After learning of their heroism through the Sentinel, Steven Lockett expressed his thanks to Londonderry fire-fighter Paul O’Kane for his courageous actions, and acknowledges that he would not have been born were it not for the Londonderry man’s bravery and that of Army medic, Steve ‘Taffy’ Horvath.
Mr Lockett’s mother Nicola survived thanks to the selfless actions of emergency services such as Paul O’Kane, and off-duty army medic Steve Horvath who was in the bar at the time of the bombing. Sadly, Mr Horvath cannot join Mr O’Kane and Mr Lockett at this weekend’s memorial service in Tamlaghtfinlagan Church due to his ongoing struggles with Post-Traumatic Stress Disorder, caused by the horrors of the Ballykelly bombing.
Steven Lockett’s upbringing is representative of that experienced by many young people whose families have been left to pick up the pieces after the horrors wrought by armed groups during the darkest days of the ‘Troubles’.
He recalls how his mother and father struggled to cope with the aftermath of the slaughter, how he noticed his mother’s limp, caused by injuries sustained in the bombing, for the first time as a young man, watching a relative’s wedding video. He told how, 30 years on, his family still struggle to speak about the events of that day, as well as his own difficulty coming to terms with the actions of those behind the bombing.
He said: “I had always asked questions to the family but it was never really talked about much, and I never really liked to ask too many questions because I wasn’t here when it happened.
“Talking about my mother, she had a really, really tough time afterwards – getting back on her feet. It had a really big impact on my father too. I think he was in it as well - he was affected by it. My family don’t like talking about it.

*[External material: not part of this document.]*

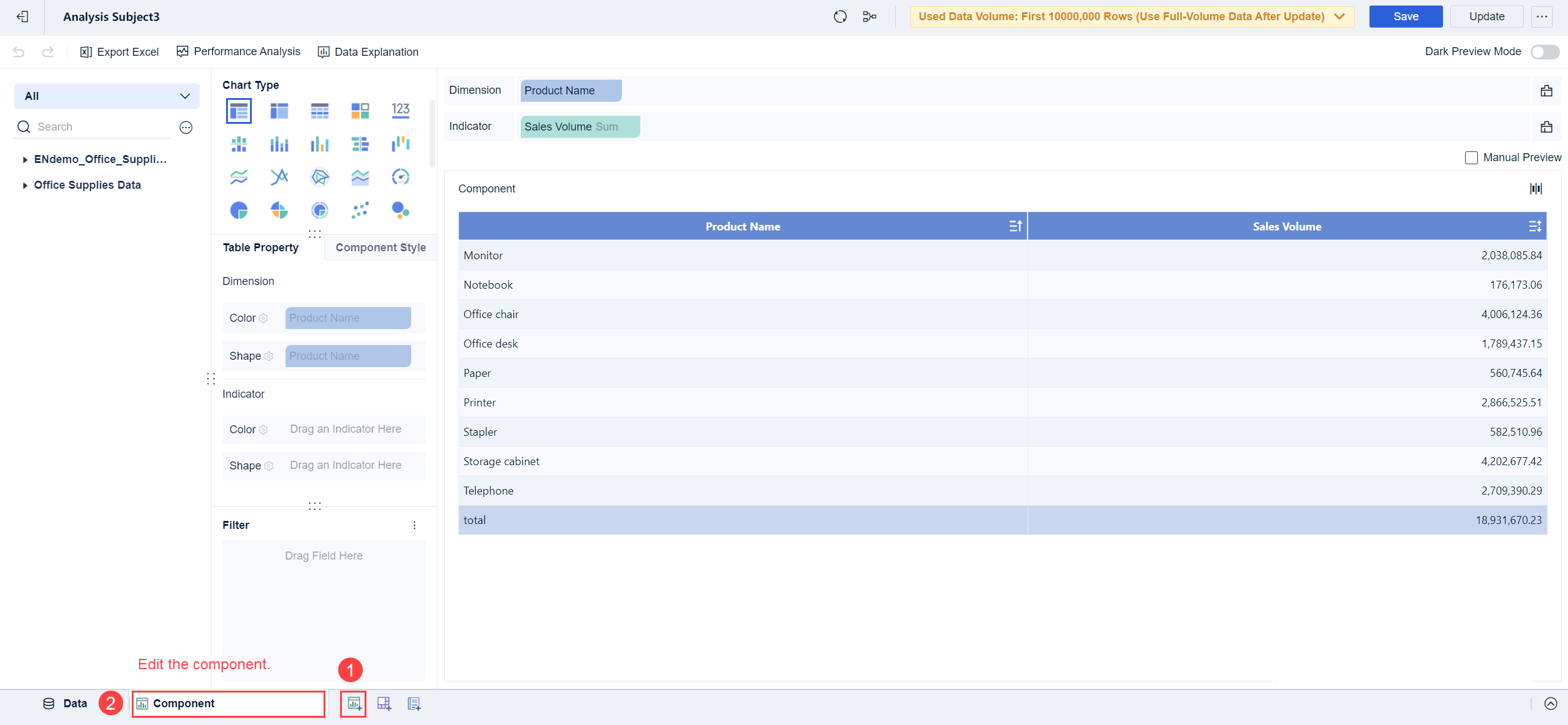
Task: Select the gauge dashboard chart type
Action: (400, 177)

“Other members of my family get upset about it every now and then, because of losing my aunt and because of what it did to my mother. It is hard for me to describe the views of the family because each member of the family might just have a different view.

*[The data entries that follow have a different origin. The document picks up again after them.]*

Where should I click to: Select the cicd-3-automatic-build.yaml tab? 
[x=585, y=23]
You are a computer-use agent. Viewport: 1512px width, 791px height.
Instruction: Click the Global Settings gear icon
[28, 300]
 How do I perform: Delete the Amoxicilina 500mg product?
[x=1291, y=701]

“At a time I thought; why did they do it? Yes, I was angry about it. What they did was wrong, but it is not up to me to judge them.
“It was evil what they did, and it was two girls who carried out that attack and they walked out, knowing what was going to happen. How they could have walked into that bar knowing what they had done and walked out, and then, live with the consequences of 17 lives being lost. Anybody that glorifies the INLA, I would say ‘shut your mouth’.
“I would love to meet the people behind it face to face. But no matter what they could tell me, it will never be good enough.
“My family has been affected by it. My mother was affected by it, my father was affected by it. I had an aunt that I never got to meet.
“The way that I have dealt with it is; I don’t talk about it. People don’t talk about it because it brings up a lot of memories. “Now that it is thirty years on, a lot of people think – well, that was back in the eighties. That was a long time ago now.
“Everybody in this country in some area, in some way through some sort of connection, through a certain part of their family, have been affected, directly or indirectly to what happened in this country. But hopefully, now, we can move forward and people can get past it.
“Some people can’t get past it, and will hold that resentment. But I can say for myself, that I don’t.”